Data from The Hyatt Hotels Corporation financial statements 2019 in million USD |
|
Marketable securities |
26,583 |
Long Term Bonds |
8900 |
Preferred Stocks |
1094 |
Number of shares in million |
4314 |
d- Today 17.5.2020 the Hyatt Hotels Corporation s (H) stock is trading at 47.08 USD. What is your recommendation for this stock? Buy or sell. Explain your recommendation
1. We will first calculate the cost of capital of Hyatt Corporation. There are 3 components to the capital - Bonds, Preferred Share & Equity
Bonds - We will use excel function of rate to calculate the Cost of Bonds
Here,
Tenure of Bond = NPER= 7 years = 7 x 2 = 14 half years
Coupon on the bond = PMT = $1000x 6%/2 = - $30 (It is a cash outflow from Company's point of view)
Price of the bond = PV = $1022
Maturity Value of Bond = - $1000 (This is the amount that Hyaat need to pay its bond holders at maturity)
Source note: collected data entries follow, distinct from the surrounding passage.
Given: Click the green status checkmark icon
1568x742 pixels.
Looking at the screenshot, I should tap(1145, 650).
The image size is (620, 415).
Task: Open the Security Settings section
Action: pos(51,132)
Type = 0 (It is a value in excel which denotes the whether the
periodic payments are done at start or at end. 1 = At the
beginning, 0 = At the end)
The half yearly rate of Bond = Rate(14,-30,1022,-1000,0)
=2.81%
Annual cost of bond = 2.81% x2 = 5.62%
After Tax cost of bond = Cost of Bond X (1- Tax rate)
After Tax cost of bond = 5.62% x (1-20%) = 4.49%
Preferred Share :
Cost of Preferred stock = D / (P0 - f),
where D = Dividend, P0 is the current price before floatation cost, f = Floatation cost
Cost of Preferred share
= 10 / (160.10 -2)
= 10/ 158.10
=6.33%
Cost of Equity
We will use both CAPM Formula & Dividend growth model to find the cost of equity
According to CAPM
Cost of Equity Re = Rf + Beta x (Rm - Rf)
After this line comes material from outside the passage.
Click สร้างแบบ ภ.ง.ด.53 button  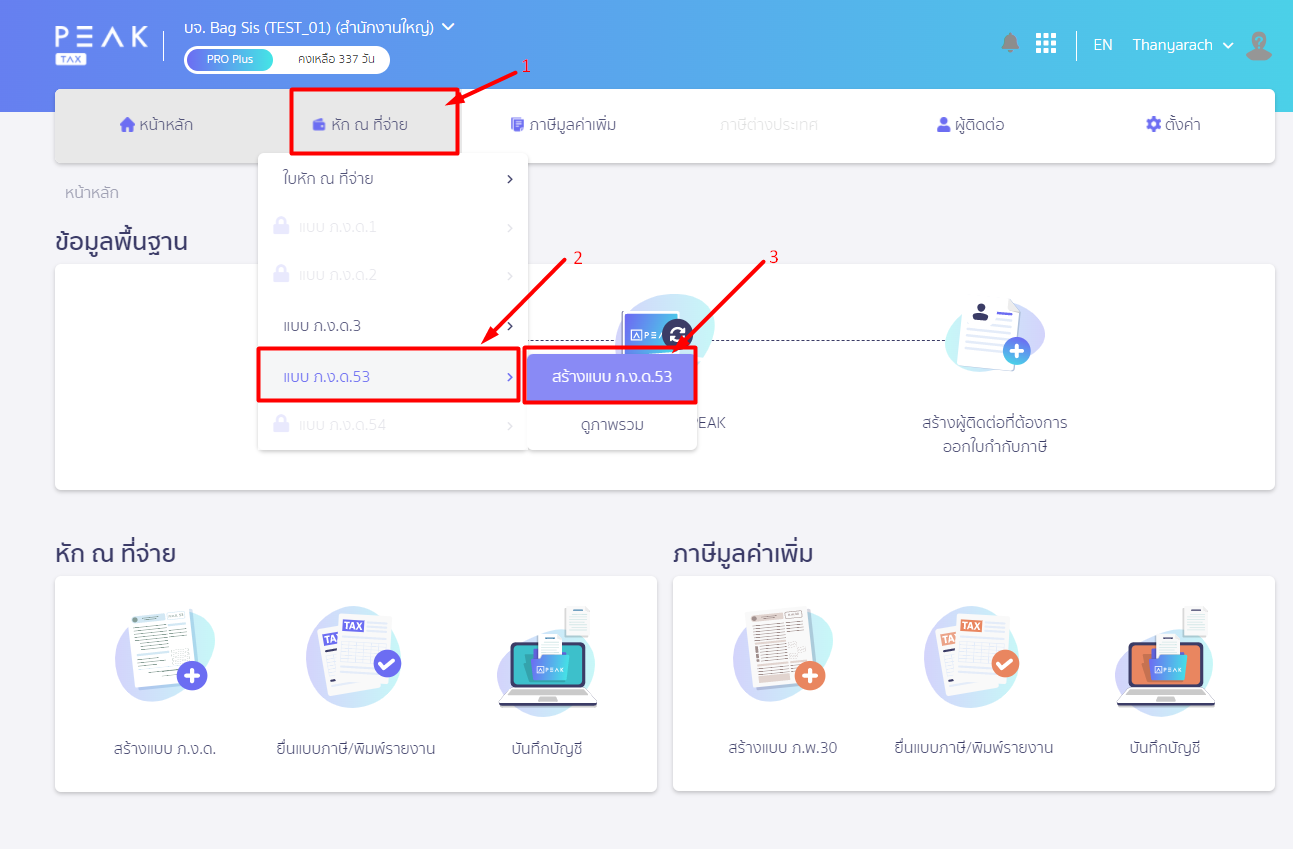click(611, 378)
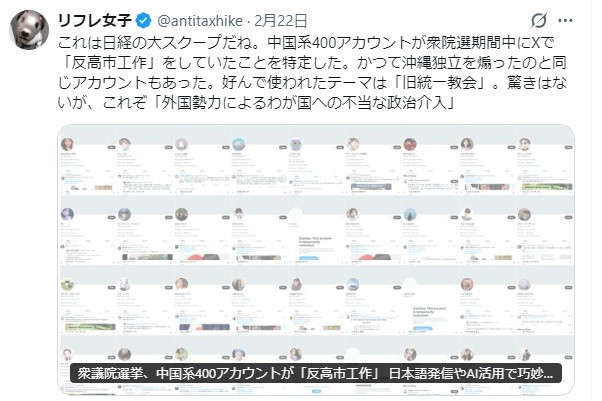Open the リフレ女子 display name

pyautogui.click(x=94, y=20)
Where: Re = Cost of Equity,
Rf = Risk free rate (4.00%)
Rm = Market Returns (10%)
Beta = 0.56
Cost of Equity Re = 4% + 0.56 x (10% - 4%)
= 7.36%
According to Dividend growth model
Re = (D1 / P0 ) + g
Where:
Re = Cost of Equity
D1 = Dividends/share next year (1.65 x (1+3%))
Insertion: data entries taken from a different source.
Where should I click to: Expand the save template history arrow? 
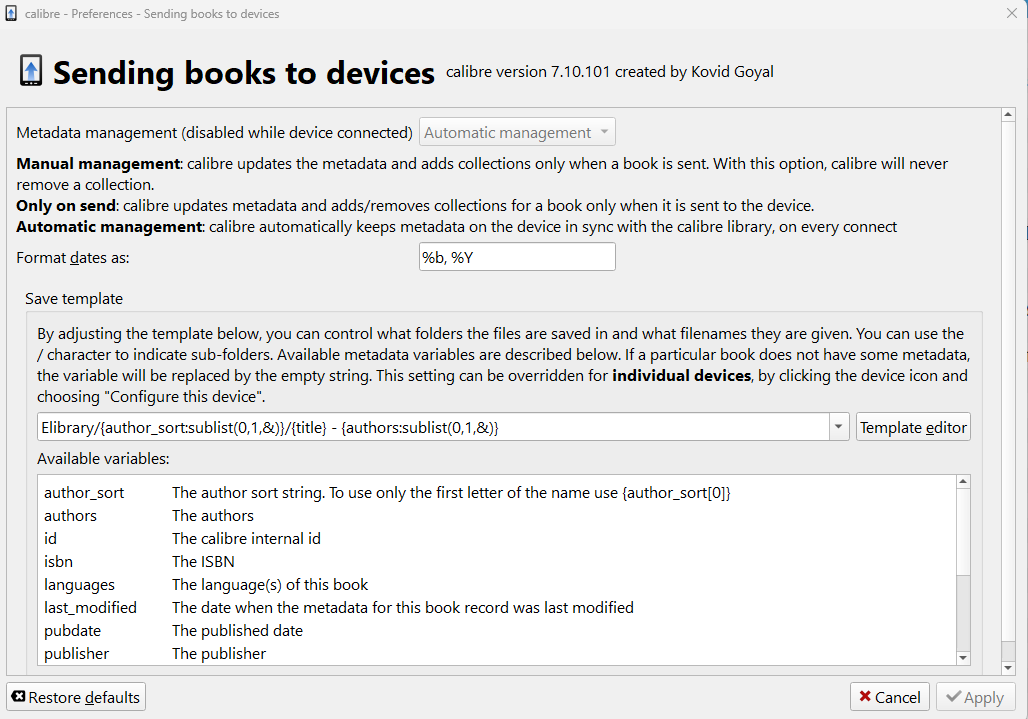pyautogui.click(x=838, y=428)
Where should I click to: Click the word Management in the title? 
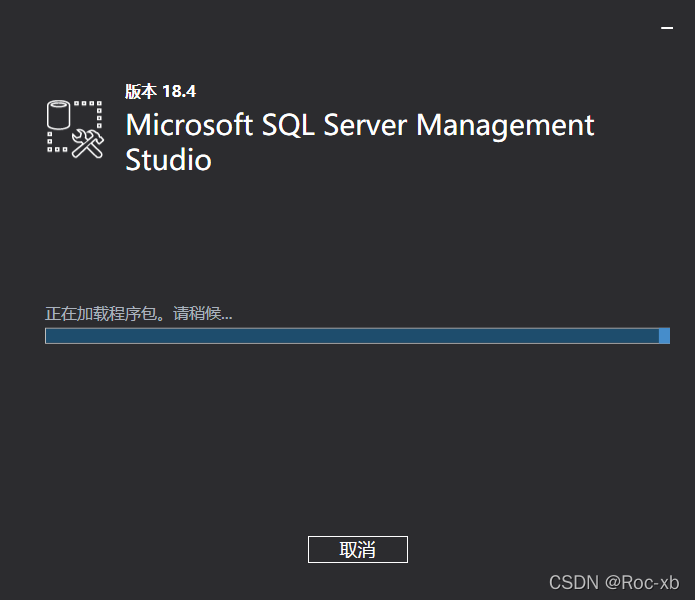click(x=505, y=126)
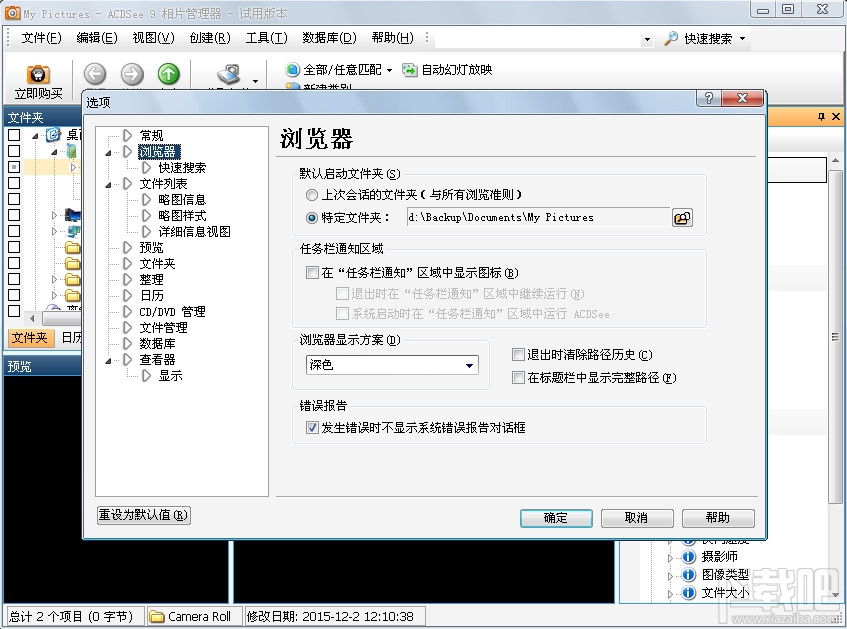Click the print icon on the toolbar
The height and width of the screenshot is (629, 847).
(x=228, y=72)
P0 = Current share price (47.08)
g = Dividend growth rate (3%)
Re = (1.65 x 1.03 / 47.08) + 3%
= 3.61% + 3%
= 6.61%
Cost of Equity = Average of CAPM & Dividend growth
= (7.36% + 6.61%) /2
= 6.98%
WACC = We x Ke + Wd X Kd + Wpf x Kpf
= 73% x 6.98% + 25% x 4.49% + 2% x 6.33%
= 5.10% + 1.12% + 0.13%
= 6.34%
B
USDm | 2020e | 2021e | 2022e | 2023e | 2024e |
EBIT | 8,568 | 9,169 | 9,768 | 10,299 | 10,832 |
Taxes | 20% | 20% | 20% | 20% | 20% |
NOPAT | 6,854 | 7,335 | 7,814 | 8,239 | 8,666 |
Depreciation | 1,478 | 1,547 | 1,617 | 1,687 | 1,755 |
Capital Expenditures | 1,599 | 1,810 | 1,894 | 1,977 | 2,059 |
Increase in Net working Capital | (361) | (210) | (43) | (61) | (81) |
FCFF | 7,094 | 7,282 | 7,580 | 8010 | 8,443 |
FCFF = NOPAT + Depreciation - Capital Expenditure - Increase in Working Capital
C Finding the value of share
Year | 1 | 2 | 3 | 4 | 5 |
USDm | 2020e | 2021e | 2022e | 2023e | 2024e |
EBIT | 8568 | 9169 | 9768 | 10299 | 10832 |
Taxes | 20% | 20% | 20% | 20% | 20% |
NOPAT | 6854 | 7335 | 7814 | 8239 | 8666 |
Depreciation | 1478 | 1547 | 1617 | 1687 | 1755 |
Capital Expenditures | 1599 | 1810 | 1894 | 1977 | 2059 |
Increase in Net working Capital | -361 | -210 | -43 | -61 | -81 |
FCFF | 7094 | 7282 | 7580 | 8010 | 8443 |
Terminal Value of FCCF | 260356 | ||||
PV Factor (Using WACC of 6.34%) | 0.940 | 0.884 | 0.832 | 0.782 | 0.735 |
PV of FCFF (FCFFt X PV Factor at time t) | 6671 | 6440 | 6304 | 6264 | 197671 |
Terminal Value at year 5
= FCFF5 x (1+g) / (k - g)
= 8443 x (1.03)/ (6.34% - 3%)
= $260356
Value of the Firm (A) = Sum of all PV | 223,350 |
Marketable securities (B) | 26,583 |
Long Term Bonds C | 8900 |
Preferred Stocks D | 1094 |
Value of Equity E = A- C -D + B | 239,939 |
Number of shares in million N | 4314 |
Value of Share = E/N | $55.62 |
Value of Equity = Value of Firm - Value of Debt - Value of Preferred share + Marketable securities
D . The stock should be bought as the intrinsic value found above ($55.62) is almost 20% above the prevailing price of $47.08. Investor can gain up to 20% on the purchase of share.